Is this for a data recovery? If so, you CANNOT just swap boards on hard drives . A board swap is more complex than that (doable with the right equipment & knowlege).
or just wanting to replace a faulty HD ?
1101:
What are you trying to achieve ?
Is this for a data recovery? If so, you CANNOT just swap boards on hard drives . A board swap is more complex than that (doable with the right equipment & knowlege).
or just wanting to replace a faulty HD ?
Actually, if you find exactly the right board it is well worth a go. I have tried 3 times in the past and been successful each time. Admittedly this was a while ago now (most recently about 4 years ago)... I don't know if anything like SMART sector maps etc are only kept in NVR or something, but it's worth a go if you aren't prepared to pony up the real $$$ for recovery.
Cheers - N
Please note all comments are from my own brain and don't necessarily represent the position or opinions of my employer, previous employers, colleagues, friends or pets.
Things are different now, allways exceptions to the rule though.

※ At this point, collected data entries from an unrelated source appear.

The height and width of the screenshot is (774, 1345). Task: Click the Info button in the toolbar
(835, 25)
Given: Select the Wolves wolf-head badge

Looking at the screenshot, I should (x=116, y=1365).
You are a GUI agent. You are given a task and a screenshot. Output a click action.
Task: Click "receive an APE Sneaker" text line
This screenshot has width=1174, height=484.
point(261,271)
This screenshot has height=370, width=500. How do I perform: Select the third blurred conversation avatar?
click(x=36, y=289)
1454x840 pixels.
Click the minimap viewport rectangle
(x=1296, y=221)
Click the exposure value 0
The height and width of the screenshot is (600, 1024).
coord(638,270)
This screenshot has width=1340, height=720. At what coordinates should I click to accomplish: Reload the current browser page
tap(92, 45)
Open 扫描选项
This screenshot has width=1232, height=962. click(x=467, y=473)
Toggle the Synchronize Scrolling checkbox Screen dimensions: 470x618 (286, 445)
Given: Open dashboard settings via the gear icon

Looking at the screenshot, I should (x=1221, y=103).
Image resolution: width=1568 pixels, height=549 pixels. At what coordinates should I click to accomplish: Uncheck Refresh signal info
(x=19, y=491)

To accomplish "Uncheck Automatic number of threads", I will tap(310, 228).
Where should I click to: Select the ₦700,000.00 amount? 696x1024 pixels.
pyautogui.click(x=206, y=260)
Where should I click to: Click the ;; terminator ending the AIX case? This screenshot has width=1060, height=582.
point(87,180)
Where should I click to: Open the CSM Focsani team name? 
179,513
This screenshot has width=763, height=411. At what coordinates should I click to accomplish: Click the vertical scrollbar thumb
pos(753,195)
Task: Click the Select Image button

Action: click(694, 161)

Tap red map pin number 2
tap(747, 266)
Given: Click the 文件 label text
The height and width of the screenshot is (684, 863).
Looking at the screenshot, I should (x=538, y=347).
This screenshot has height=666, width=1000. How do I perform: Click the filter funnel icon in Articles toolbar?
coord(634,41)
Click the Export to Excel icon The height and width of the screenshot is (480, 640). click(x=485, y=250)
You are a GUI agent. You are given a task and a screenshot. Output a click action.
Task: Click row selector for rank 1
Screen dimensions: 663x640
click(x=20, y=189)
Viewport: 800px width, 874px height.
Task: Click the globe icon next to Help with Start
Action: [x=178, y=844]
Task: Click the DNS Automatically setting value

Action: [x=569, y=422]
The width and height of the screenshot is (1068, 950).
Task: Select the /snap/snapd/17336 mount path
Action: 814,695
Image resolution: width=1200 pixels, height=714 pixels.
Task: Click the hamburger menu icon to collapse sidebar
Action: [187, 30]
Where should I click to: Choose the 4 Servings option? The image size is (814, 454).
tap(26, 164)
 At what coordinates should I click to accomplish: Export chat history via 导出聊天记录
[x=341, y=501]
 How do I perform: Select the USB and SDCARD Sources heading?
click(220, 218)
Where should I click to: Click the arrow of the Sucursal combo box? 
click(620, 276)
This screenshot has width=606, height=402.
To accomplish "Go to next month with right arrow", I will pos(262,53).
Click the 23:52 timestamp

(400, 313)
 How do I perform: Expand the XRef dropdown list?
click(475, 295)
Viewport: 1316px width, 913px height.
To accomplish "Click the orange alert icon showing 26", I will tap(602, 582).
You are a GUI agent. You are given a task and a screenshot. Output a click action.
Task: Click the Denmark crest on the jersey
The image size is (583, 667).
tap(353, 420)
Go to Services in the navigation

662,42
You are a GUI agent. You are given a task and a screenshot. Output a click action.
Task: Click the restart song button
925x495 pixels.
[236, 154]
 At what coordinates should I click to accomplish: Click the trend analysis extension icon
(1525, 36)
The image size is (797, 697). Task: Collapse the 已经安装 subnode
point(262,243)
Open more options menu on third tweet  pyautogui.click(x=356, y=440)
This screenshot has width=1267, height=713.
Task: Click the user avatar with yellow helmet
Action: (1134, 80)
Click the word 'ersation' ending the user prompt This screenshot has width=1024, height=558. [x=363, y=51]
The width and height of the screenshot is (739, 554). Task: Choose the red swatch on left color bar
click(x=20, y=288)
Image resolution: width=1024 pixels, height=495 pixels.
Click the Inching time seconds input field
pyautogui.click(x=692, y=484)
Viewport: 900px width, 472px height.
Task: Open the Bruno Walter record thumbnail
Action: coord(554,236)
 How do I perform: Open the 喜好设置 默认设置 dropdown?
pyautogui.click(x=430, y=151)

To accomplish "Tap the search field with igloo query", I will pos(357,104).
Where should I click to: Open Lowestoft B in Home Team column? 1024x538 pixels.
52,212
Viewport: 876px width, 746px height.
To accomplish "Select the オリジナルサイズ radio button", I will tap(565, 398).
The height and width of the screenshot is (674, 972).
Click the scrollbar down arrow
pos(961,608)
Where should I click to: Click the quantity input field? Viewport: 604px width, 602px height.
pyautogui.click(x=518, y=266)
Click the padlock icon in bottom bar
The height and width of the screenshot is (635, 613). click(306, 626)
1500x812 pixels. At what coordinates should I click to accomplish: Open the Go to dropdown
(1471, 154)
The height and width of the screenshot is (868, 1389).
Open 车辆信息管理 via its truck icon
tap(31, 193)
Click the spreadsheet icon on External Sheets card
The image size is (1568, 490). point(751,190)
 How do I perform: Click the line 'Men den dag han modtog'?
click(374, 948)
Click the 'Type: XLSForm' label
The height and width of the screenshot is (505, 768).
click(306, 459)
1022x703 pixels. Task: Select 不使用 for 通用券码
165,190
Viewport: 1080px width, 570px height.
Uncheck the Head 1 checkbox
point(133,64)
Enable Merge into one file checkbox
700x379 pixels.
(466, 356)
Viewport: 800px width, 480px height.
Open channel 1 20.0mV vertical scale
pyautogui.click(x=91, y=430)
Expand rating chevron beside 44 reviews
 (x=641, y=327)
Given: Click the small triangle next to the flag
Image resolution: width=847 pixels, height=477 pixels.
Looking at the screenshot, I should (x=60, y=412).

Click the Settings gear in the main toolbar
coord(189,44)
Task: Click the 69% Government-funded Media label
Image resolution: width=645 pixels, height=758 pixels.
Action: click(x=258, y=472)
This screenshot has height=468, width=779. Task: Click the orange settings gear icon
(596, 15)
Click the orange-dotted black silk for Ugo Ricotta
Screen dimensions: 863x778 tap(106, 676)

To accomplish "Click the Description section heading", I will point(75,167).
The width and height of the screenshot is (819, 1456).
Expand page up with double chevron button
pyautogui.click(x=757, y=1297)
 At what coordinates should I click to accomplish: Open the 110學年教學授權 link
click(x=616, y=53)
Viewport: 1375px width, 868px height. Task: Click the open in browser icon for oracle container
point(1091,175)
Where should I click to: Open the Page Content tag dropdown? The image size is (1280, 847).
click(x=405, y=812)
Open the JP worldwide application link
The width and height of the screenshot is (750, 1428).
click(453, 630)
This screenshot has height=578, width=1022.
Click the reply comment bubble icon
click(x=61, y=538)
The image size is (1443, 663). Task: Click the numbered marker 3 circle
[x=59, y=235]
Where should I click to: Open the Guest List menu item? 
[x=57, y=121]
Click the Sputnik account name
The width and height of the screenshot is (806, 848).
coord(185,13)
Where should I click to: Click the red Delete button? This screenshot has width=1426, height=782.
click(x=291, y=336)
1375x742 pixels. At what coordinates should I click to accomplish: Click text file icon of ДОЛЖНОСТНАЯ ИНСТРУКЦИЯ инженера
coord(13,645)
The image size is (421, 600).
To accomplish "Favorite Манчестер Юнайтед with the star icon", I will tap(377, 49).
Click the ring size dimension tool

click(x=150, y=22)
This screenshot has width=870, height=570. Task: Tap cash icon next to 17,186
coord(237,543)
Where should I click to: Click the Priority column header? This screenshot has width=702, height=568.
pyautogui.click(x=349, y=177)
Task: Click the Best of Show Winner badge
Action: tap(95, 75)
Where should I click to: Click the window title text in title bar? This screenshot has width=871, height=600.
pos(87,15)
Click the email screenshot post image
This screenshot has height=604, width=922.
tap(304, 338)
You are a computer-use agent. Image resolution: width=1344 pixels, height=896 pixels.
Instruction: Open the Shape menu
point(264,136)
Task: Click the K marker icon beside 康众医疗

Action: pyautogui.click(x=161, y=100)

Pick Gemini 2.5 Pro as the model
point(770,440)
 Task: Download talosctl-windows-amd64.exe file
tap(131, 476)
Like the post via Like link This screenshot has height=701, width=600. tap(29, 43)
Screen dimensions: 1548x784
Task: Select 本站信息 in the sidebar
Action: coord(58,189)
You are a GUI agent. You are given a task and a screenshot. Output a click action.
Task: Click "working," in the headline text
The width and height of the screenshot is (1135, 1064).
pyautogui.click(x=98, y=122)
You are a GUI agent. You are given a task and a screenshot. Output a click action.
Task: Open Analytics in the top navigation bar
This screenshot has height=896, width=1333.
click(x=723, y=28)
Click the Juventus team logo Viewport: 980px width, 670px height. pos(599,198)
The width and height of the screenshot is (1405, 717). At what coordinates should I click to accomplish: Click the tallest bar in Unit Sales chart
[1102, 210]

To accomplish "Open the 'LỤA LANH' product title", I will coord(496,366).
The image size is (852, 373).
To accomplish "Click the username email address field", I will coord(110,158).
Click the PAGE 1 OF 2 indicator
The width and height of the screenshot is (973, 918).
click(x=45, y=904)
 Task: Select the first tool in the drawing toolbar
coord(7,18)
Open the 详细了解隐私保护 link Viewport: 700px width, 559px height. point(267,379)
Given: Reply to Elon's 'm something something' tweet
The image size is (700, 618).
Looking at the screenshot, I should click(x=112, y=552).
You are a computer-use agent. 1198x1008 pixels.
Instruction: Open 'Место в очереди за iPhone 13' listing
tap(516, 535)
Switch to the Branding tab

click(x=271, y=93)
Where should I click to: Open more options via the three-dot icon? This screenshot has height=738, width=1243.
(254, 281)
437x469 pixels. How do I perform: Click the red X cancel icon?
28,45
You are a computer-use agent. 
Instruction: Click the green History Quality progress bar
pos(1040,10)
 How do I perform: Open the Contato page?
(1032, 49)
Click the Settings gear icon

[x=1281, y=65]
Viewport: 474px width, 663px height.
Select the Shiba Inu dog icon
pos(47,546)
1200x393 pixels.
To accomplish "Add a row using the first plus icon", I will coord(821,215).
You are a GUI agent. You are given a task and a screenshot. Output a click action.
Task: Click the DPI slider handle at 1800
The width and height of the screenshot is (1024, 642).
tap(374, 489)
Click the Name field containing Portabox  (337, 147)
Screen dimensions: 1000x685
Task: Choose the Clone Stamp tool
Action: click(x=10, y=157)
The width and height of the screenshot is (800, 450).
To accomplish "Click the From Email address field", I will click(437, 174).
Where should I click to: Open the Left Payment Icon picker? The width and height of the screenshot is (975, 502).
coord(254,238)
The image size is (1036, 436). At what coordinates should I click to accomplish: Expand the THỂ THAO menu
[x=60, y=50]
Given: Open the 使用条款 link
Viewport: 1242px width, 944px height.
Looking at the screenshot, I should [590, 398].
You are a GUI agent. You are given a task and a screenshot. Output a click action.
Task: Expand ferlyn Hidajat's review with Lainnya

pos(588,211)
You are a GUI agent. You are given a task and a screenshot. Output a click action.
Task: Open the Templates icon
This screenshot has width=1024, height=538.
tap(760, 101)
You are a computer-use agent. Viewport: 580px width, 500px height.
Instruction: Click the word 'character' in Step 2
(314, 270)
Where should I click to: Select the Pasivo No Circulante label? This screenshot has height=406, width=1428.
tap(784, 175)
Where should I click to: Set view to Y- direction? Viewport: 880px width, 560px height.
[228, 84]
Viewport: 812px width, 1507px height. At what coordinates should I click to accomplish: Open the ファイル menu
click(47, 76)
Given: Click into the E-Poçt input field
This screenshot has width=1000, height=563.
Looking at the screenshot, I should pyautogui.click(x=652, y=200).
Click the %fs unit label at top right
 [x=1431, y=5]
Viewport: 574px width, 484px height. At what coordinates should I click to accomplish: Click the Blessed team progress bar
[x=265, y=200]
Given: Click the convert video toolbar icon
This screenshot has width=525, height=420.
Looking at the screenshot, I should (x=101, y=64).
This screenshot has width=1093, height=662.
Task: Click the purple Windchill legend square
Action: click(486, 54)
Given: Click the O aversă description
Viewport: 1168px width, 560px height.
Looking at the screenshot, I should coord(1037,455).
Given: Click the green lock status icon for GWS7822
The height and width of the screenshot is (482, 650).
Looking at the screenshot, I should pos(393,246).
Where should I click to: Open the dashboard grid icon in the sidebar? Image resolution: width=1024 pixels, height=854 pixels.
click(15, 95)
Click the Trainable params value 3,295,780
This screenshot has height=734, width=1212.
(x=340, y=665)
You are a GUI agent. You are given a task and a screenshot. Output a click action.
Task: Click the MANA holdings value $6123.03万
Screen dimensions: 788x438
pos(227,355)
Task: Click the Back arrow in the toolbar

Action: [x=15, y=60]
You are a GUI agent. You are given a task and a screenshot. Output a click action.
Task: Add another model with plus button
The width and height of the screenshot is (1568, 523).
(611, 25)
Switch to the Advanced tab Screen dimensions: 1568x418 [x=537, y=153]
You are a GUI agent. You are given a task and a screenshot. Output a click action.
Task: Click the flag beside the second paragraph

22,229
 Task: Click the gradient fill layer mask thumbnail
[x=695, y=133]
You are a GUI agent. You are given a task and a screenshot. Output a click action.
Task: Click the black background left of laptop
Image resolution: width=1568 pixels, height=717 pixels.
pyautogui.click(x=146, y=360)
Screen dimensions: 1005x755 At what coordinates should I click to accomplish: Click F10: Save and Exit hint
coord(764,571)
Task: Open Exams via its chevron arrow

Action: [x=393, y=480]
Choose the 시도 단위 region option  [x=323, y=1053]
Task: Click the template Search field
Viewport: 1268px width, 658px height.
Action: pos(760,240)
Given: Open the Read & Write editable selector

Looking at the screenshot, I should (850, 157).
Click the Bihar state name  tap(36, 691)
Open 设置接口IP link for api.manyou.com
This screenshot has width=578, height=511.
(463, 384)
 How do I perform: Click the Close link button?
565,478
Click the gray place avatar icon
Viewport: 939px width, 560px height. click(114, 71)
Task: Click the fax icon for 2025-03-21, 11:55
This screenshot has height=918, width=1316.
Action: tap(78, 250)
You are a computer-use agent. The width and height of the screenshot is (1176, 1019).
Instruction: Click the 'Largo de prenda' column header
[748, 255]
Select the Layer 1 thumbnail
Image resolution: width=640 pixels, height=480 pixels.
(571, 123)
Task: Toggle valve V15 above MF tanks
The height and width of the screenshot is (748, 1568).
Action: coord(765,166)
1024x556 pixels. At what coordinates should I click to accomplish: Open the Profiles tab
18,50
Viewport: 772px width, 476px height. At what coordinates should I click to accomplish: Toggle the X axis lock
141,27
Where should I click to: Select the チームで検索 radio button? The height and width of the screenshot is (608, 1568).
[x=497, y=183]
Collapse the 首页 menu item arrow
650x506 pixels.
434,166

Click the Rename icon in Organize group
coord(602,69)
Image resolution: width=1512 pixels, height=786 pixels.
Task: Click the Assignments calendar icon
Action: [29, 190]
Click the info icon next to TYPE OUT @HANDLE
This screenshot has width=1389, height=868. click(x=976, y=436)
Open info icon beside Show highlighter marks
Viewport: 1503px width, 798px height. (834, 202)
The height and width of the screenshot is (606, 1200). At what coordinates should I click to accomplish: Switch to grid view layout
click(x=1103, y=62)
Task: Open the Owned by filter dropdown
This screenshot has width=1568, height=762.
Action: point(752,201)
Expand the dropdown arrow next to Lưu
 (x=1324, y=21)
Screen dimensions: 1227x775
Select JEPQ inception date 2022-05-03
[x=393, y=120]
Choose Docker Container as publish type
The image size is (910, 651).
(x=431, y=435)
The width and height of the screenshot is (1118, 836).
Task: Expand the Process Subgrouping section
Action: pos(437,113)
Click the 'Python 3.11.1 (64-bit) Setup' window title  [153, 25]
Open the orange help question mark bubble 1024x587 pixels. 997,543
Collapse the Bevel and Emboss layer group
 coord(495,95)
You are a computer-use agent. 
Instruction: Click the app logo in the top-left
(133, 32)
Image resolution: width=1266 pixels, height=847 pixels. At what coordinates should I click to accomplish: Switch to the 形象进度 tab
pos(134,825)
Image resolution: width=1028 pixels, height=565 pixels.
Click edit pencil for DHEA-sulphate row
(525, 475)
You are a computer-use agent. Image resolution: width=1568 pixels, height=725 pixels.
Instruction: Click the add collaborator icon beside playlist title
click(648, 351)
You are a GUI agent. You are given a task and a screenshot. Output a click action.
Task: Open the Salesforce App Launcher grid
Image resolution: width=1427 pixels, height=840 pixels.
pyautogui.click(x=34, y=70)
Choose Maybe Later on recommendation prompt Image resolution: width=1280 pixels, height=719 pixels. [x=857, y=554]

https://www.donordrives.com/pcb-replacement-guide
"In many cases, the ROM or NV-RAM chip is external, and can be physically transferred (soldered) onto a new circuit board. The PCB replacement guide explains how to do this yourself. Sometimes the PCB firmware is located on the controller chip, and without a professional BGA Rework Station, it is impossible to move that chip onto a new PCB. That same controller chip is often the problem in the original PCB. In these cases, a new chip must be reprogrammed with the correct PCB firmware (which Donor Drives can generate) with access to the original failed hard drive"
Ive done a sucessfull board swap for a recovery, even though the drives had different capacity .
That was a very long time ago though, Bigfoot HD. :-)
Hmm I have the spare hard-drive, can it do any harm if I swap the pcb without changing the bios chip? I want to see if the suspect drive spins up on the new board before I go swapping the chips but can it do any harm?
Ive done a board swap between 2 identical drives - I had to move the 8 pin eeprom over for it to work tho, without that it would spin up and click a bit then shut down and become unresponsive till powercycled when it would do the same thing again. bios would see it untill the clicking stopped then nothing.
Swapped the chip over and it worked straight away. This was physical damage to the board, something fell and snagged the sata power cable and cracked that corner of the board so worst case I would have had to swap more stuff over.